Nonetheless, this overbroad account of harm resonated with Judge Reeves, who noted that the various plaintiffs could suffer some irreparable harm if the injunction in question were delayed. But at this point, a cold look at the relative tradeoffs explains why these alleged harms should be disregarded. On the one side, the targeted individuals may face the choice of having to go out of business to protect their religious or moral conscience. This is no better than the choice between your money and your life. But just what is the harm on the other side? There are thousands of employers and landlords, and dozens of vendors that are eager to cater to the interests of gay and lesbian couples. Indeed, it is highly unlikely that they would (as is their right) hire a photographer or caterer who was unsympathetic to their views. So how do individuals with many choices suffer from irreparable harm when persons who have no choice do not? The point should be as clear to the opponents of religious liberty as to its defenders.
Given this current impasse, it is critical to rethink the basic legal rules on private discrimination that set the stage for Barber v. Bryant. House Bill 1523 was drafted in ways in which the right to refuse service was tied to religious and moral convictions. Otherwise, a broader right would run into a collision course with one of the most venerable parts of the Civil Rights Act of 1964, the public accommodation provisions embodied in Title II. Historically, Title II had two potent justifications. The first is that it was a necessary corrective against massive abuses of state power under Jim Crow. Thankfully, that risk is gone today. The other justification was that the traditional common law view—still good today—that any common carrier or public utility, by virtue of holding a monopoly position, was duty-bound to take all customers on reasonable and nondiscriminatory terms. When ordinary people have no where else to go for power, water, or transportation, they are entitled to get these services at reasonable rates. The rule covered all cases of racial discrimination, but it was not limited to it.
The implicit drawback of this position was that there was no duty to serve anyone in a competitive industry, precisely because disappointed customers had a full range of alternatives to which they could turn.
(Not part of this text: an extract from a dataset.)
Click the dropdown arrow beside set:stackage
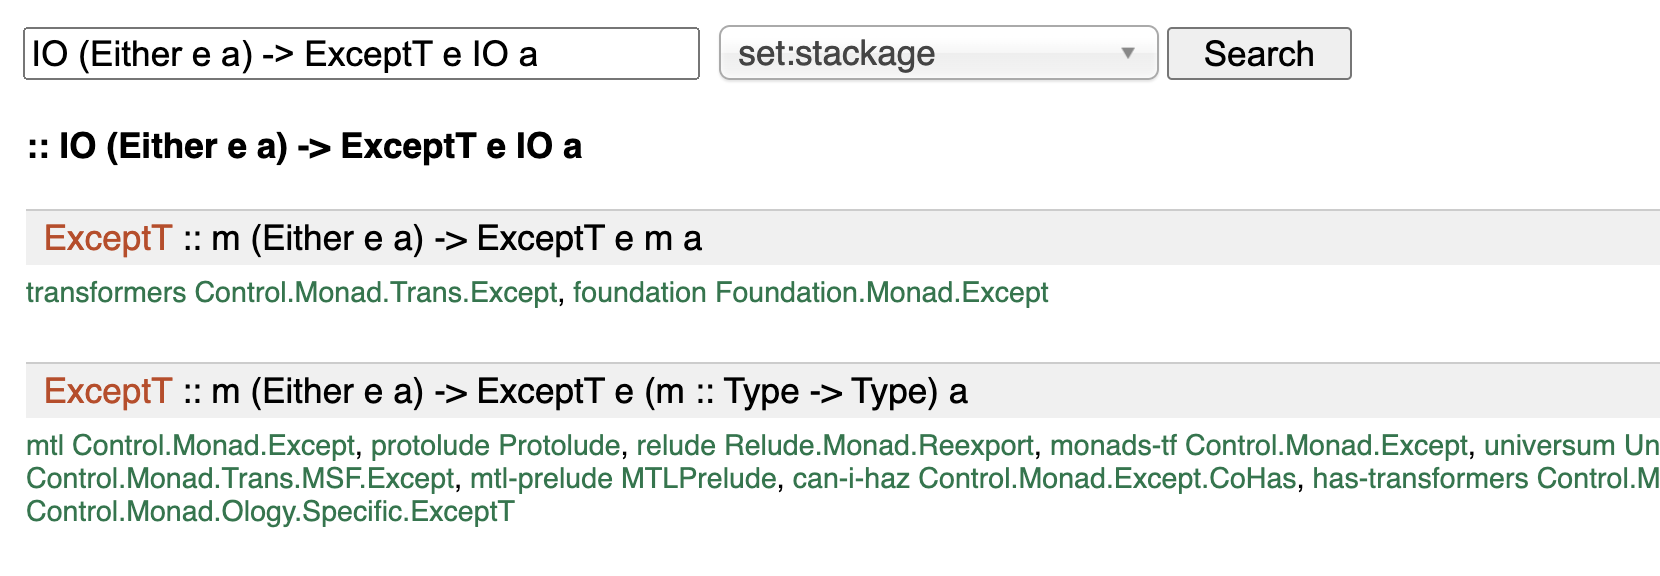The image size is (1660, 576). [x=1128, y=53]
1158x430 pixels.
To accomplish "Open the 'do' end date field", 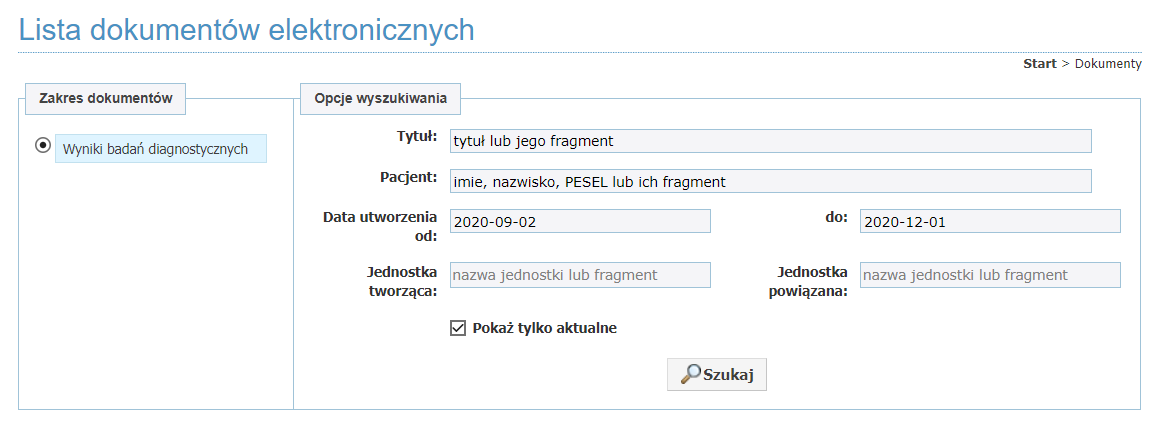I will click(990, 221).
The common law rightly held that refusals to deal in competitive industries counted as basic liberties. In the progressive run-up to the New Deal, the argument was put forward that every refusal to deal in economic matters was an exercise of coercion—the kind of coercion that the state had a compelling interest to stop. That misguided view marked the end of economic liberties in all cases, and led to the passage of laws like the 1935 National Labor Relations Act, which forced collective bargaining in otherwise competitive industries.
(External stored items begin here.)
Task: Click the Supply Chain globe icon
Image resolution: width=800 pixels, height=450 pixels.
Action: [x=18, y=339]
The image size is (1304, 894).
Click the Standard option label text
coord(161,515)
The battle over religious liberties is a novel extension of the older war in one of the few bastions of individual liberty. Until recently, the older view on religious liberties exempted private religious beliefs from this hopelessly broad definition of coercion. But with the new progressive resurgence, that protected liberty shrinks while the domain of government power expands. It is a genuine intellectual tragedy that the people who speak on behalf of religious liberties—including the plaintiffs in Barber, many of whom represent gay, lesbian, and transgender people—can be so alert to their own claims of personal liberty, and yet so insensitive and indifferent to the claims of others.